2. Audio Decoder According to FIG. 2
[0078] FIG. 2 shows a block schematic diagram of an audio decoder,
which is designated in its entirety with 200.
[0079] The audio decoder 200 is configured to receive an encoded
representation which comprises a jointly-encoded representation 210
of a first residual signal and a second residual signal. The audio
decoder 200 also receives a representation of a first downmix
signal 212 and of a second downmix signal 214. The audio decoder
200 is configured to provide a first audio channel signal 220, a
second audio channel signal 222, a third audio channel signal 224
and a fourth audio channel signal 226.
[0080] The audio decoder 200 comprises a multi-channel decoder 230,
which is configured to provide a first residual signal 232 and a
second residual signal 234 on the basis of the jointly-encoded
representation 210 of the first residual signal 232 and of the
second residual signal 234. The audio decoder 200 also comprises a
(first) residual-signal-assisted multi-channel decoder 240 which is
configured to provide the first audio channel signal 220 and the
second audio channel signal 222 on the basis of the first downmix
signal 212 and the first residual signal 232 using a multi-channel
decoding. The audio decoder 200 also comprises a (second)

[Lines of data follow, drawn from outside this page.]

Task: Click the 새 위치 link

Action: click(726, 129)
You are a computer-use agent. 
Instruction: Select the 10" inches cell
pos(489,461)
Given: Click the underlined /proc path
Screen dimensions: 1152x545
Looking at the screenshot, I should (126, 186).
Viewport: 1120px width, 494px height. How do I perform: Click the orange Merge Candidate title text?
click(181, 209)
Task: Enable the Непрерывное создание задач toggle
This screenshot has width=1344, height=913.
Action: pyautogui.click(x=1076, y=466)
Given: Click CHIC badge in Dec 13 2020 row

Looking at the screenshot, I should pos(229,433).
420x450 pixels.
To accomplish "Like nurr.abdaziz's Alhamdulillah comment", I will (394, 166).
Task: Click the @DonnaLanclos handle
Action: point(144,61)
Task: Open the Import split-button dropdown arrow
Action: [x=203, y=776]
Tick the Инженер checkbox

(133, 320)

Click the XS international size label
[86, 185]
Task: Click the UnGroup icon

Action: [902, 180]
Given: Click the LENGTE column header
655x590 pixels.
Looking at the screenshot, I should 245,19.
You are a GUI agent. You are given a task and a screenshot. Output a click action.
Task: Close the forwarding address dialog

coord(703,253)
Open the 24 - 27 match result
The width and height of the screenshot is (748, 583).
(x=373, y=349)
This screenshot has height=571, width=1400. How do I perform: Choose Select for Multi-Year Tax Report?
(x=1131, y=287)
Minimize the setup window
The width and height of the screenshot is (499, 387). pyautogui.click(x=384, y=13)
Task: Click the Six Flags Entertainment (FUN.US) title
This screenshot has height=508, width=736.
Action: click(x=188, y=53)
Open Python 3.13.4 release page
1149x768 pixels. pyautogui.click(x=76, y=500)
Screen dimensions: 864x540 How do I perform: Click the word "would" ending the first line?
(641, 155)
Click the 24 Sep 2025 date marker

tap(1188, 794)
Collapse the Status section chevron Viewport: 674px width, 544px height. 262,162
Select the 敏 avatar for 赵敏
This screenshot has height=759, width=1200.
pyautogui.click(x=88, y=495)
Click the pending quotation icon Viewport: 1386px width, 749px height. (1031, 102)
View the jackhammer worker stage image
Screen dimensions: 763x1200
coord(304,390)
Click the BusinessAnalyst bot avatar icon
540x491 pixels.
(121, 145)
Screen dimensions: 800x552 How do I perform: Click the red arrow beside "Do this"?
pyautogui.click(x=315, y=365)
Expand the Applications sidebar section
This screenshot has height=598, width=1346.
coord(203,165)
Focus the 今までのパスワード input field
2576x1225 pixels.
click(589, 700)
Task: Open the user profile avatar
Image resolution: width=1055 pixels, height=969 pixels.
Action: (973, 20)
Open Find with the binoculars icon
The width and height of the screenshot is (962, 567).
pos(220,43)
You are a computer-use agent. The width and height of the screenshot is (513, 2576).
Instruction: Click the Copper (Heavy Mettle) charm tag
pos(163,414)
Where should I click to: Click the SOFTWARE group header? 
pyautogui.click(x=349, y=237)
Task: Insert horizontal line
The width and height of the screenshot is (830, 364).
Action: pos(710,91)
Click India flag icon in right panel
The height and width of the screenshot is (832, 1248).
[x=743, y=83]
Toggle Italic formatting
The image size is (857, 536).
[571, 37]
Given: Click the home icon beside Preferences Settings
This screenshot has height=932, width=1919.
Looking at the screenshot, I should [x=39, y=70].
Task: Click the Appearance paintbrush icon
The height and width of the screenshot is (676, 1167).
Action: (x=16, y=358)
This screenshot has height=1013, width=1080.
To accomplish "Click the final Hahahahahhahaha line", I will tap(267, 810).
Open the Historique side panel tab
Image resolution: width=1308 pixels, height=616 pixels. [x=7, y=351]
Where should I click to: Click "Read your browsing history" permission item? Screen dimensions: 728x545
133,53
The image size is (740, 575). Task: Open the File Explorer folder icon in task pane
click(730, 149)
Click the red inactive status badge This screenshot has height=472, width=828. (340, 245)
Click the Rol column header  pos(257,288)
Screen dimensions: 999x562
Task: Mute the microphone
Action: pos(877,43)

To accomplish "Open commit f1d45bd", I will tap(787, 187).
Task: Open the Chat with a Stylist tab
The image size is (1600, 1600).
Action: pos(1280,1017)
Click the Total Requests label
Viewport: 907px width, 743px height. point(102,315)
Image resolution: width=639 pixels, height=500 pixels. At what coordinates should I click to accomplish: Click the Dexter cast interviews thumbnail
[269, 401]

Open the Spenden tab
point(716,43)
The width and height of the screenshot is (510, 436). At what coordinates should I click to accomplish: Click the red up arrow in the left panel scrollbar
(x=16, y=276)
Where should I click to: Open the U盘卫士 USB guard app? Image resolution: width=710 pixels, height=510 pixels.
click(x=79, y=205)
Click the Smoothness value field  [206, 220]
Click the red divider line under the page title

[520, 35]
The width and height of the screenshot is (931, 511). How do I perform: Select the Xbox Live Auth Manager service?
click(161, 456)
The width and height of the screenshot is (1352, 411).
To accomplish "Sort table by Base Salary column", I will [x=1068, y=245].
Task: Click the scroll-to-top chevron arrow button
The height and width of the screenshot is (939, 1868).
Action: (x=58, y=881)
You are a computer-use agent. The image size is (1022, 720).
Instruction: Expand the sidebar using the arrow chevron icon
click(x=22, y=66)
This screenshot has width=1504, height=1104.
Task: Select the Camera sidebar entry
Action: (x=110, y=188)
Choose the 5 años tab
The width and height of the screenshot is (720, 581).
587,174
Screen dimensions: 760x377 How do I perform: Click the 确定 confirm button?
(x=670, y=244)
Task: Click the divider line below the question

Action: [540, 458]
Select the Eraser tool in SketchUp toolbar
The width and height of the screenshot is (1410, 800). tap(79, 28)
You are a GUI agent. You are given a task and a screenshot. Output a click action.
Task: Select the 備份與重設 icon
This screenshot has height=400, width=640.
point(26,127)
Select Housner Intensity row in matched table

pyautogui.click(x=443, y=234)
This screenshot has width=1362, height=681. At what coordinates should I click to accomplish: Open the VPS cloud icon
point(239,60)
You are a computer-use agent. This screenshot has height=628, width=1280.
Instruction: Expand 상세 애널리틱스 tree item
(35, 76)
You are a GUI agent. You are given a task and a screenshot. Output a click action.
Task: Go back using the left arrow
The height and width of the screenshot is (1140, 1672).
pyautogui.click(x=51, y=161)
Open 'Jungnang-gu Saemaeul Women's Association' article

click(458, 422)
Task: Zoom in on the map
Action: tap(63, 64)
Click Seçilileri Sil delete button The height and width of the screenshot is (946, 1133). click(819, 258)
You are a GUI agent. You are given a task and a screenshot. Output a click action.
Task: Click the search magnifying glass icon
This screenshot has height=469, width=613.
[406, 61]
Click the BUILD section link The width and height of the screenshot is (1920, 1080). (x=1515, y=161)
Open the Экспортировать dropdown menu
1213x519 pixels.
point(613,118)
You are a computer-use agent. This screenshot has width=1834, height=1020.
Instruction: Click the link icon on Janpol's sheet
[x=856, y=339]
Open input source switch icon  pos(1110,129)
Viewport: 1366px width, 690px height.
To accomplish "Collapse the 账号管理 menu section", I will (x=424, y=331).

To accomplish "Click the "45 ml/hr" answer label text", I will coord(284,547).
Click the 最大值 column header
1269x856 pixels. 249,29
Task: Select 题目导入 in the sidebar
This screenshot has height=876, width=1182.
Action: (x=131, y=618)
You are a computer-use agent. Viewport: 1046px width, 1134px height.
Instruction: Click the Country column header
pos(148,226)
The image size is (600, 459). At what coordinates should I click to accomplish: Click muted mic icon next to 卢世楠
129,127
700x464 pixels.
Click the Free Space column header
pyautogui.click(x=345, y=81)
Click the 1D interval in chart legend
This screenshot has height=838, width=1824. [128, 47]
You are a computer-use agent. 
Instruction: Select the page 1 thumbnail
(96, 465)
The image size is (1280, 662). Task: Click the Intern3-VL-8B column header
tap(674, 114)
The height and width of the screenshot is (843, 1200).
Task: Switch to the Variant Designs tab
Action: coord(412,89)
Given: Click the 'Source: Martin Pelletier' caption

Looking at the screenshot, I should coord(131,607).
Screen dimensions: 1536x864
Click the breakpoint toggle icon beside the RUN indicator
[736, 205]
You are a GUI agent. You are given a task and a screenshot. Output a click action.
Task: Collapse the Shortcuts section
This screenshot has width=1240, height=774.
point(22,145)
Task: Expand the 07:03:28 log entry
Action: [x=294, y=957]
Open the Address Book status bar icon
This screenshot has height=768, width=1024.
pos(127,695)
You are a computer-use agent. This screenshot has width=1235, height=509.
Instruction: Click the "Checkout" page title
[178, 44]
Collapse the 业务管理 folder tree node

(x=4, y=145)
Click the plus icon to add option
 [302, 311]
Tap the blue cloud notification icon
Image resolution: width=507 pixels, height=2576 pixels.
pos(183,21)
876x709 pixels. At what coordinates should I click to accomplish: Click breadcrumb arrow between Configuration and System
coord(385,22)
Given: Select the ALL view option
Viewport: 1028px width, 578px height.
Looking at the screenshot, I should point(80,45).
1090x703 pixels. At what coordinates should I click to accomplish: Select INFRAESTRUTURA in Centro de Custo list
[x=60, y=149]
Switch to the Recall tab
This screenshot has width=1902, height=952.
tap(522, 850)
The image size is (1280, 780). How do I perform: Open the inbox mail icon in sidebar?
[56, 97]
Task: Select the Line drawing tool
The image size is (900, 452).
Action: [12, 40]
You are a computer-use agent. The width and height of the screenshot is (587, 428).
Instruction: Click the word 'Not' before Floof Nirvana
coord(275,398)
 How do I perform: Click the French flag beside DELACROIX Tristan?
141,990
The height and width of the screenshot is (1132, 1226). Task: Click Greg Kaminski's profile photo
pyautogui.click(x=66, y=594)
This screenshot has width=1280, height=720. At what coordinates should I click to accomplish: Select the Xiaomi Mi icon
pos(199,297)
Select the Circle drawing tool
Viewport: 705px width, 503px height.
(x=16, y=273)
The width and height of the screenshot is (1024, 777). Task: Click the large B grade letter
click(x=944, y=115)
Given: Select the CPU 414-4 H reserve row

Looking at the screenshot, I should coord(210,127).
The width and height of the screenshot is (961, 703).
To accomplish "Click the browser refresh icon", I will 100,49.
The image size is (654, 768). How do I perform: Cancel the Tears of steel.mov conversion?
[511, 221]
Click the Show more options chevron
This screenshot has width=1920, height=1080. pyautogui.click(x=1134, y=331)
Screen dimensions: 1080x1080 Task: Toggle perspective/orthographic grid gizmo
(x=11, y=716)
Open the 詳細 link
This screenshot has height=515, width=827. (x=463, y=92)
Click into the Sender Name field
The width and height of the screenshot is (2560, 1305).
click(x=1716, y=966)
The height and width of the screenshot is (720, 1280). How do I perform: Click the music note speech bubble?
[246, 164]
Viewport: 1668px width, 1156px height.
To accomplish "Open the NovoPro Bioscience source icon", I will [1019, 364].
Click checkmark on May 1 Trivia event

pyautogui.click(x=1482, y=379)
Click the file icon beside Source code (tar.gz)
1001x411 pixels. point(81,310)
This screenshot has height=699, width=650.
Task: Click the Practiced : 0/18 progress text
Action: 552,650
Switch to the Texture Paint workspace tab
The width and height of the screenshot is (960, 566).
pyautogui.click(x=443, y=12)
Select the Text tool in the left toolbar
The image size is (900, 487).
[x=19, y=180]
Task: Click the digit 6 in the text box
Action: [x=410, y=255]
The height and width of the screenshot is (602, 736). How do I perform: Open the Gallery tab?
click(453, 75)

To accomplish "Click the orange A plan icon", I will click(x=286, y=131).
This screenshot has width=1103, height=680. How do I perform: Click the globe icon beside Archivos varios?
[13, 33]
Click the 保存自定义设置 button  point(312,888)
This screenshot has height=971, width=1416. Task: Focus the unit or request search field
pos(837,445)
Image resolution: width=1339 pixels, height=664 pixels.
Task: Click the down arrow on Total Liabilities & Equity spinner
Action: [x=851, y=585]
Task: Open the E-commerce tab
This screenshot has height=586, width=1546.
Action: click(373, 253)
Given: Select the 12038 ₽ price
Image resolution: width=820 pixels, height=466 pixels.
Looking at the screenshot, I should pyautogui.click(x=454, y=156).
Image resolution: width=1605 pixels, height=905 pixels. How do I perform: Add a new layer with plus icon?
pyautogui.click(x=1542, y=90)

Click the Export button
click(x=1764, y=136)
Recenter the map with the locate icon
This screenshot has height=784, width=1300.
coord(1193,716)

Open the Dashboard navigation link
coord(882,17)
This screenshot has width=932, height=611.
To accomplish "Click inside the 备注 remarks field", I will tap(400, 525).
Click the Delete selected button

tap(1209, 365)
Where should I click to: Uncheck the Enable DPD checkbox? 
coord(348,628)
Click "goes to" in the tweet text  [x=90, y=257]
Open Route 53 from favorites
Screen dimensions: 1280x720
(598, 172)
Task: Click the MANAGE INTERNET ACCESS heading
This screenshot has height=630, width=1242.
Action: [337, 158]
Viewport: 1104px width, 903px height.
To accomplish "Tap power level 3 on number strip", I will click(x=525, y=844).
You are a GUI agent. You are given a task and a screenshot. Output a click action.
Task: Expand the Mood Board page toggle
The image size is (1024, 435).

residual-signal-assisted multi-channel decoder 250, which is
configured to provide the third audio channel signal 224 and the
fourth audio channel signal 226 on the basis of the second downmix
signal 214 and the second residual signal 234.
[0081] Regarding the functionality of the audio decoder 200, it
should be noted that the audio signal decoder 200 provides the
first audio channel signal 220 and the second audio channel signal
222 on the basis of a (first) common residual-signal-assisted
multi-channel decoding 240, wherein the decoding quality of the
multi-channel decoding is increased by the first residual signal
232 (when compared to a non-residual-signal-assisted decoding). In
other words, the first downmix signal 212 provides a "coarse"
information about the first audio channel signal 220 and the second
audio channel signal 222, wherein, for example, differences between
the first audio channel signal 220 and the second audio channel
signal 222 may be described by (optional) parameters, which may be
received by the residual-signal-assisted multi-channel decoder 240
and by the first residual signal 232. Consequently, the first
residual signal 232 may, for example, allow for a partial waveform
reconstruction of the first audio channel signal 220 and of the
second audio channel signal 222.
[0082] Similarly, the (second) residual-signal-assisted
multi-channel decoder 250 provides the third audio channel signal
224 in the fourth audio channel signal 226 on the basis of the
second downmix signal 214, wherein the second downmix signal 214
may, for example, "coarsely" describe the third audio channel
signal 224 and the fourth audio channel signal 226. Moreover,
differences between the third audio channel signal 224 and the
fourth audio channel signal 226 may, for example, be described by
(optional) parameters, which may be received by the (second)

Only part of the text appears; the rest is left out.